Kollu (sprouted horse gram) – 1 ½ cup

Bread crumbs – about ½ cup (for binding; I use whole wheat bread)

Cornflour – 2 tablespoons

Onion – 1 small (finely chopped)

Red capsicum – ¼ cup (finely chopped; just for the burst of colour)

Ginger – ½ inch piece (finely minced)

Green chillies – 1 (finely minced) optional

Salt – to taste

Garam masala – ¼ teaspoon

Coriander leaves – a few (finely chopped)

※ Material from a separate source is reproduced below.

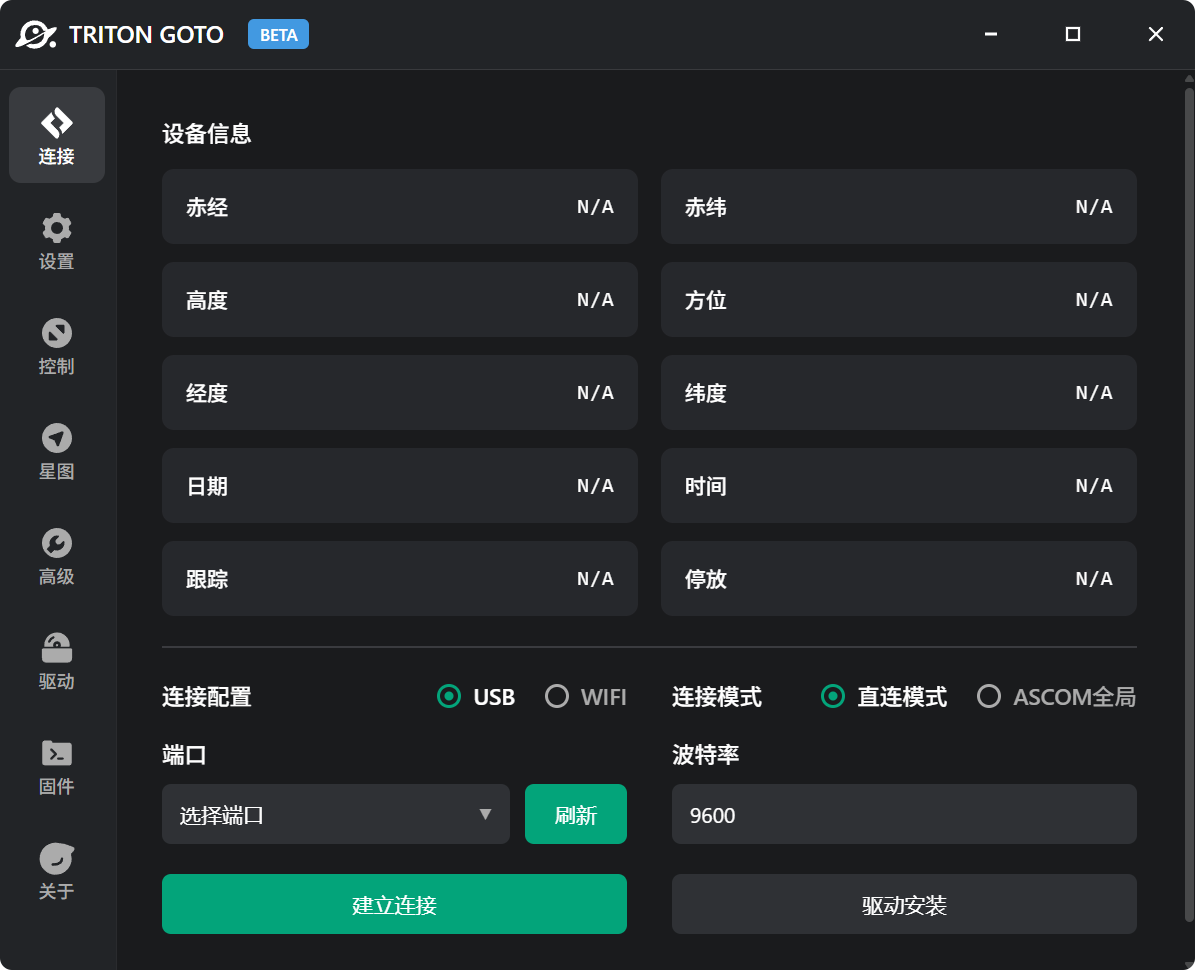This screenshot has height=970, width=1195.
Task: Edit the 波特率 baud rate field
Action: coord(903,814)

Semolina/Quick cooking oats – to coat the patties (I used a bit of both)

Procedure

Coarsely blend the sprouted horse gram in a blender or mixer. Mix it with all the other ingredients except oats/semolina in a bowl. Shape them into roundels and flatten them in your palms. Coat them in oats/semolina. If you feel there isn’t enough moisture in the roundels for it to hold the oats, dip it in a mixture of maida and water, and then roll them over in the mixture of oats and semolina. Shallow fry in a pan/tawa. Serve hot with tomato sauce.

Notes

  • Ginger can be replaced with garlic
  • Bread crumbs are used just for binding; you can even use roasted gram flour (besan) or any other flour
  • Semolina/oats can be replaced with breadcrumbs or cornflakes to give a crunchy texture. Since I had already used bread crumbs, I wanted to give a variation by coating with oats/semolina
  • As the grains are sprouted, there is no need to cook them. In fact, sprouting makes the grain more easily digestible. If you have the sprouted grain ready, the dish gets done very fast.  Just coarse blend and get started with your tikkis. Imagine! I have started packing these for kids’ snack box in the morning rush. For me, it is one more option which can be done quickly and both I and kids are happy. Yayy!

Know Your Ingredient

Horse gram can be called the miracle legume because for its various health benefits. It is widely cultivated in India and is known as Kollu in Tamil. Regular consumption of this legume has been found to reduce insulin resistance. It is found to be a very good source of protein. It is also rich in iron and calcium. This legume is also high in fiber and low in calories making it the ideal choice for people on a diet. It is used extensively in ancient Indian medicine because of its astringent and diuretic properties.

How to make sprouts:

Wash and soak the horse gram in water for about 8 hours. Drain the water, tie it up in a clean muslin cloth, and hang this cloth bag in a cool, well lit place for another 8 hours. The gram would have sprouted by now.

You can store this in an airtight container in the refrigerator for up to 10 days or freeze it for up to a month.

Sprouted Horse Gram

Type Legume
Form Sprouted
How to buy Watch closely for bugs and holes, and avoid packets with a powdery residue. Once bought, they can be stored in their own packing inside an airtight container (to avoid moisture) and they will stay fresh for months together.
Storage If kept in an airtight container in the refrigerator, it will stay fresh for a week -10 days.
Usage Put it back in the refrigerator after taking the desired quantity of sprouts.

 

Horse gram tends to have many impurities. Before washing it, look for and remove any small stones. To be on the safer side, wash it twice or more before using. Even the sprouts are best washed before using.